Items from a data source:
========================================

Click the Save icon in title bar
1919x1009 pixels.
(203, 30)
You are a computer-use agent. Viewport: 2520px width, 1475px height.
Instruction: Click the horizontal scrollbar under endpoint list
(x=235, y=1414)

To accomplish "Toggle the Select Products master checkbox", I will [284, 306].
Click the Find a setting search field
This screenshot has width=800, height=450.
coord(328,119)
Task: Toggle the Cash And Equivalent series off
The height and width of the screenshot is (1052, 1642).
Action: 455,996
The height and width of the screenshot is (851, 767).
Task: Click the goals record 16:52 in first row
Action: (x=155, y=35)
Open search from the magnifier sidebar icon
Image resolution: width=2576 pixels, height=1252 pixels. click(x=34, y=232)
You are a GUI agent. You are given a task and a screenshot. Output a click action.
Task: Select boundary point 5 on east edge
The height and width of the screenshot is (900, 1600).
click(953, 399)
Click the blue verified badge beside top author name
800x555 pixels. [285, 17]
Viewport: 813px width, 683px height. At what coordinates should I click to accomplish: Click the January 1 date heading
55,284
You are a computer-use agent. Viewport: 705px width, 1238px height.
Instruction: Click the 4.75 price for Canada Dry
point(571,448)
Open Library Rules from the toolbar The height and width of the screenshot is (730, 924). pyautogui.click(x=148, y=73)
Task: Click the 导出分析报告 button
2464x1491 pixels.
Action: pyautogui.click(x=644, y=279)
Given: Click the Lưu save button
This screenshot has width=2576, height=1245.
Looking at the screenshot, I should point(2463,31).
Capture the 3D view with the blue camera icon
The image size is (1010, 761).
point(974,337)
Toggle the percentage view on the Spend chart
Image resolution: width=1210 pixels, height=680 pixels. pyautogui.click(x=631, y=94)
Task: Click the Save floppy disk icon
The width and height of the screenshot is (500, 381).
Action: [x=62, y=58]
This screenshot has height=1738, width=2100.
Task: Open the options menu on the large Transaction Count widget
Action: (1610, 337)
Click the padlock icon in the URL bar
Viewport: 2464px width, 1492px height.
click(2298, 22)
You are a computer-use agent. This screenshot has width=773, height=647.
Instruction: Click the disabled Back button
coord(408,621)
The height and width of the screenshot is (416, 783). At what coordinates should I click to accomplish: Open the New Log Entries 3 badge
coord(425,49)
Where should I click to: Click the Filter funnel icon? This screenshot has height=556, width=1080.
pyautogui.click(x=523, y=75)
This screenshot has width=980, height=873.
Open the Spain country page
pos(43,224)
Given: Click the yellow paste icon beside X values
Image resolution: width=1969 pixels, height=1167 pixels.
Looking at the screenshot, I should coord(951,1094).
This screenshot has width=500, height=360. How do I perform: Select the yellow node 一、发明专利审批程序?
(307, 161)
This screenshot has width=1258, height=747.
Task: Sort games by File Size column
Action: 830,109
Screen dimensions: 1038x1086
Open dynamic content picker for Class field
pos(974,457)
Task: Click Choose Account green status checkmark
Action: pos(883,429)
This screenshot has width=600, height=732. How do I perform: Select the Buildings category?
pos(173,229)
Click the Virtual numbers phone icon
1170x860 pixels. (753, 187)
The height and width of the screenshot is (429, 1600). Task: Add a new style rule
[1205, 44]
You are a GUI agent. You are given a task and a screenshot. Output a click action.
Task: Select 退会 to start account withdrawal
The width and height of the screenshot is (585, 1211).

========================================

** Request **
Could you edit the material above so that every "Instruction" reads "Command", with everything else left unchanged?

** Answer for the task **
Click the Save icon in title bar
1919x1009 pixels.
(203, 30)
You are a computer-use agent. Viewport: 2520px width, 1475px height.
Command: Click the horizontal scrollbar under endpoint list
(x=235, y=1414)

To accomplish "Toggle the Select Products master checkbox", I will [284, 306].
Click the Find a setting search field
This screenshot has width=800, height=450.
coord(328,119)
Task: Toggle the Cash And Equivalent series off
The height and width of the screenshot is (1052, 1642).
Action: 455,996
The height and width of the screenshot is (851, 767).
Task: Click the goals record 16:52 in first row
Action: (x=155, y=35)
Open search from the magnifier sidebar icon
Image resolution: width=2576 pixels, height=1252 pixels. click(x=34, y=232)
You are a GUI agent. You are given a task and a screenshot. Output a click action.
Task: Select boundary point 5 on east edge
The height and width of the screenshot is (900, 1600).
click(953, 399)
Click the blue verified badge beside top author name
800x555 pixels. [285, 17]
Viewport: 813px width, 683px height. At what coordinates should I click to accomplish: Click the January 1 date heading
55,284
You are a computer-use agent. Viewport: 705px width, 1238px height.
Command: Click the 4.75 price for Canada Dry
point(571,448)
Open Library Rules from the toolbar The height and width of the screenshot is (730, 924). pyautogui.click(x=148, y=73)
Task: Click the 导出分析报告 button
2464x1491 pixels.
Action: pyautogui.click(x=644, y=279)
Given: Click the Lưu save button
This screenshot has width=2576, height=1245.
Looking at the screenshot, I should point(2463,31).
Capture the 3D view with the blue camera icon
The image size is (1010, 761).
point(974,337)
Toggle the percentage view on the Spend chart
Image resolution: width=1210 pixels, height=680 pixels. pyautogui.click(x=631, y=94)
Task: Click the Save floppy disk icon
The width and height of the screenshot is (500, 381).
Action: [x=62, y=58]
This screenshot has height=1738, width=2100.
Task: Open the options menu on the large Transaction Count widget
Action: (1610, 337)
Click the padlock icon in the URL bar
Viewport: 2464px width, 1492px height.
click(2298, 22)
You are a computer-use agent. This screenshot has width=773, height=647.
Command: Click the disabled Back button
coord(408,621)
The height and width of the screenshot is (416, 783). At what coordinates should I click to accomplish: Open the New Log Entries 3 badge
coord(425,49)
Where should I click to: Click the Filter funnel icon? This screenshot has height=556, width=1080.
pyautogui.click(x=523, y=75)
This screenshot has width=980, height=873.
Open the Spain country page
pos(43,224)
Given: Click the yellow paste icon beside X values
Image resolution: width=1969 pixels, height=1167 pixels.
Looking at the screenshot, I should coord(951,1094).
This screenshot has width=500, height=360. How do I perform: Select the yellow node 一、发明专利审批程序?
(307, 161)
This screenshot has width=1258, height=747.
Task: Sort games by File Size column
Action: 830,109
Screen dimensions: 1038x1086
Open dynamic content picker for Class field
pos(974,457)
Task: Click Choose Account green status checkmark
Action: pos(883,429)
This screenshot has width=600, height=732. How do I perform: Select the Buildings category?
pos(173,229)
Click the Virtual numbers phone icon
1170x860 pixels. (753, 187)
The height and width of the screenshot is (429, 1600). Task: Add a new style rule
[1205, 44]
You are a GUI agent. You are given a task and a screenshot. Output a click action.
Task: Select 退会 to start account withdrawal
The width and height of the screenshot is (585, 1211).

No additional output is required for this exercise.